Liberating Mind States and Emotions (IN PERSON)

19 March 2024 - 26 March 2024
  • Day:Tuesday
  • Time:7.00PM - 8.30PM AEST
  • No of Sessions:2
  • Duration:1.5hr
  • Organising Entity:Buddhist Library
  • Event Speaker:Kynan Tan
  • Enquiries:info@buddhistlibrary.org.au or (02) 9519 6054
  • Location:Buddhist Library
  • Attendance Mode:In Person Only Event
  • Contribution:By donation
  • Course Details:

    19 March 2024

    26 March 2024

    Throughout our lives, we each experience a dizzying array of emotions, states of mind, and patterns of felt experience. These bring great joy and meaningfulness into our lives, but also bring challenges, difficulty, and obstacles that prevent us moving forward.

    In a 3-part series of talks we will explore how meditation can be used to shift the experience of emotions and mind states. There will be a discussion of what it might look like to find a better relationship with emotional life, how the teaching of the Buddha on the Four Noble Truths can guide this exploration, and the importance of choosing an appropriate way of working to allow the practice to progress. The intention is to take steps towards a sense of confidence and capability when working with the full range of human emotion.

    These sessions will involve guided meditation, explanation of the topic, and Q+A. There will be practices related to calm abiding, insight meditation, metta, and compassion.

    This talks will be held in-person at the Library only. Please register if you wish to attend.

    Talk 1: The Freedom of the Body 12/3/2024
    This talk will explore the foundations of emotions and mind states, how to work with papañca (the proliferation of mental content), and how staying at sense contact and working with the body as the first foundation of mindfulness can be incredibly helpful with finding ease and balance.

    Talk 2: Looking Through Lenses 19/3/2024
    Here we will look at the ways of relating to emotions and how they are viewed. We will practice techniques that open space for the richness and complexity of experience, cultivate kindness and compassion, and explore tools to discern and question the experiences of emotions and mind states.

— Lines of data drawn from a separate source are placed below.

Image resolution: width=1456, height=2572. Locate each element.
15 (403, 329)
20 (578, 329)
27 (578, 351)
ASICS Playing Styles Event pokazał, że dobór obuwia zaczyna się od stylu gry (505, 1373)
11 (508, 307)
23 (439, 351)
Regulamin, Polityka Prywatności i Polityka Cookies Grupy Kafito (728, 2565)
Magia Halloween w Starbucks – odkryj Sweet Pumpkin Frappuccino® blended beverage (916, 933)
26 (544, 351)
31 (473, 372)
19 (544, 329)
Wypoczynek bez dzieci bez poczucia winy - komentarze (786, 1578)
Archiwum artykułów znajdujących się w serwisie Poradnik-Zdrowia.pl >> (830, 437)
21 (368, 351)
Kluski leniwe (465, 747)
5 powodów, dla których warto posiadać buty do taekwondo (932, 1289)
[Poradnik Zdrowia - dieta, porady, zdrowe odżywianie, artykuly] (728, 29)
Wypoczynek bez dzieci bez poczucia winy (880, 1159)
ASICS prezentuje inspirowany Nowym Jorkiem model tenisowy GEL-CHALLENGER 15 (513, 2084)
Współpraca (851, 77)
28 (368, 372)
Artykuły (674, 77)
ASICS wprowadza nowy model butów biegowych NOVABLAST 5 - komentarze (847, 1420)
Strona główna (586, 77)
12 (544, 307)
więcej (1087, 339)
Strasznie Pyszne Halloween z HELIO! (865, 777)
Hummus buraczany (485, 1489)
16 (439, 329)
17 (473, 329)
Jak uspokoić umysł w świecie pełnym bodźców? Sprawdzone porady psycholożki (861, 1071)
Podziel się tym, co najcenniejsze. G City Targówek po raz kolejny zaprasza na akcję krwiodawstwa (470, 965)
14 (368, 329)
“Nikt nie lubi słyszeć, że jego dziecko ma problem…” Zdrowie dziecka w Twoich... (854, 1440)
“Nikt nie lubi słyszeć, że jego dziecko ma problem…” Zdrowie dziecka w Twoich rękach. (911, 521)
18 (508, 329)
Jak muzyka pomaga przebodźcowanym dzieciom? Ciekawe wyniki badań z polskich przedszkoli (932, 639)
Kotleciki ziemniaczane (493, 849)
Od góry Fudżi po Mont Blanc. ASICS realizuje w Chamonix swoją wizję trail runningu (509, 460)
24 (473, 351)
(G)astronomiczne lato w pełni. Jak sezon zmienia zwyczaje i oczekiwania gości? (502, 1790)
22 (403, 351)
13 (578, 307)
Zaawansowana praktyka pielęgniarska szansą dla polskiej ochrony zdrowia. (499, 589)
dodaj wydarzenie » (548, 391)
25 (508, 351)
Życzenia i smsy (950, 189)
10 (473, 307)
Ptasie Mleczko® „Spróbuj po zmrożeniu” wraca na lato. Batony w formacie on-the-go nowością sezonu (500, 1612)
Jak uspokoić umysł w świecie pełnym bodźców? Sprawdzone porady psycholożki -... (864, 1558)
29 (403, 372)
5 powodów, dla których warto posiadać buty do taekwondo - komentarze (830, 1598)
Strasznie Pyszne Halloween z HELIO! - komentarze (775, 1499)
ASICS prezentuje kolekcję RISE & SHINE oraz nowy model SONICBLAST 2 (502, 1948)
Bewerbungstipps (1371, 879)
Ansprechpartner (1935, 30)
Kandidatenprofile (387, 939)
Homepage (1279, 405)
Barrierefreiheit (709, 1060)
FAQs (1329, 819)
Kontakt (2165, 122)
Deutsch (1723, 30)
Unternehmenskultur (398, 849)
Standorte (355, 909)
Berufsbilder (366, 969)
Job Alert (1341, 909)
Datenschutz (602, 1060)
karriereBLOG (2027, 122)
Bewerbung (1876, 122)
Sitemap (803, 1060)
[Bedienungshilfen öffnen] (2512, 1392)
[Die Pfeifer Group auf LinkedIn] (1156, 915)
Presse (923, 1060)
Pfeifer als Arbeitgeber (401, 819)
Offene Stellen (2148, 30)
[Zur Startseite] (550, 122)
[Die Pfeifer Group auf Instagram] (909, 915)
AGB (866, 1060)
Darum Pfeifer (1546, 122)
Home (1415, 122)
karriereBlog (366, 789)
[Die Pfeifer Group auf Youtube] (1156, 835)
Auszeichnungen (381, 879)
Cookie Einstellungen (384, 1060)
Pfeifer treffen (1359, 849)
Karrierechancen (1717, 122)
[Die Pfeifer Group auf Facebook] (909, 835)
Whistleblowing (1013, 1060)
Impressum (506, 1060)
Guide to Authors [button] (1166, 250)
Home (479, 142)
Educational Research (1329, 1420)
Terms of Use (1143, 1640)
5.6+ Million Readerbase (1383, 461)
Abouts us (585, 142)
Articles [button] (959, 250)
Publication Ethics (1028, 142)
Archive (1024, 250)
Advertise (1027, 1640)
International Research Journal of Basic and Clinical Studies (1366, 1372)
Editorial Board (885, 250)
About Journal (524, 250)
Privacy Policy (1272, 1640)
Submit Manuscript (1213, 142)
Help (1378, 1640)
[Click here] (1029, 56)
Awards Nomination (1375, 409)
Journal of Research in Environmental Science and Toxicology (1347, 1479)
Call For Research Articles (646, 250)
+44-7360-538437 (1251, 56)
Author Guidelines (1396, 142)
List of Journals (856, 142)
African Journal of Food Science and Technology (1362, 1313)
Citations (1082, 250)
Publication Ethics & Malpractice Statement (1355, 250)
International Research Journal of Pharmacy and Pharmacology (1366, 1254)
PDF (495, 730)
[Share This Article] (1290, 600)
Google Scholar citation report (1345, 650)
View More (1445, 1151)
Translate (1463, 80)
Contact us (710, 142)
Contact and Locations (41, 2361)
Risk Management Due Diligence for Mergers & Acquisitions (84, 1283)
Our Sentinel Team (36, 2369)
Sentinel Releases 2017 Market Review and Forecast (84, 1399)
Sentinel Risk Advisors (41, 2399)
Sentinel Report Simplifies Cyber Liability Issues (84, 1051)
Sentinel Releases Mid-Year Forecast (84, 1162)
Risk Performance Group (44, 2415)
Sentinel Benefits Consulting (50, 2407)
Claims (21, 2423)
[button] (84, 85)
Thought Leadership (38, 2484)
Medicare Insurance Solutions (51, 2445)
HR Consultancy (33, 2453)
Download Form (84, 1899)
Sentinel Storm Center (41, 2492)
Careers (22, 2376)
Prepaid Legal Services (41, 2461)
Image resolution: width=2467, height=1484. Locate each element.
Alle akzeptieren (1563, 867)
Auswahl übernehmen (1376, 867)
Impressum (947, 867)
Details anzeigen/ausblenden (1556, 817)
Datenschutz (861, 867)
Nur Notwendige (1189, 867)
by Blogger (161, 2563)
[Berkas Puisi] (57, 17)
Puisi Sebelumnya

    Talk 3: Emptiness and Views 26/3/2024
    In the final talk of this series, we will explore how insight and wisdom can be cultivated from the experience of personality, emotions, mind states, and the sense of self. This will look at applying the Buddha’s teaching of the three characteristics of impermanence, unsatisfactoriness, and not-self as a way to open up an understanding of emptiness and the freedom this provides.

    Note: These talks will explore a series of topics around this theme. Each talk will stand alone; you don’t need to have attended previous talks.

     

    Teacher profile

    Kynan Tan is a meditation teacher who takes a collaborative approach to helping students achieve their meditation goals. He came to meditation after struggles with stress, anxiety, and depression and found the practice to be transformative. He believes that meditation has enormous potential for creating positive change and opening up new ways of relating to our experience.

    Kynan draws upon a number of different modern and traditional techniques of contemplative and introspective practice. He is a longtime practitioner of the stages of samatha-vipassana (as presented in the book The Mind Illuminated), Rob Burbea’s insight meditation techniques, nondual awareness, and brahmavihara practices (metta, compassion, empathetic joy, and equanimity).

    Kynan studies meditation with Dr. Tucker Peck, who teaches the Pragmatic Dharma Club at the San Francisco Dharma Collective. Kynan has sat a number of retreats, including a month-long solo retreat in 2021.

     

    All Sessions are by Donation (Dana) to the Buddhist Library. All donations to the Buddhist Library of $2 and over are tax deductible.

    Dana is the traditional practice of generosity, the extending of one’s goodwill, which is fundamental to Buddhism and other spiritual traditions. The dana you give is shared equally with the teacher and the Buddhist Library. This helps to maintain the Library and supports the teacher so that they may offer more teachings on the Dhamma in the future. It is up to each person to determine the amount of dana they’d like to offer. We understand that this is a difficult time financially for many, and people will give what they can. An appropriate dana can’t be prescribed but requires sensitivity to its intent and to the individual’s own situation, as well as awareness of the cost of organising events and supporting teachers who spread the Dhamma.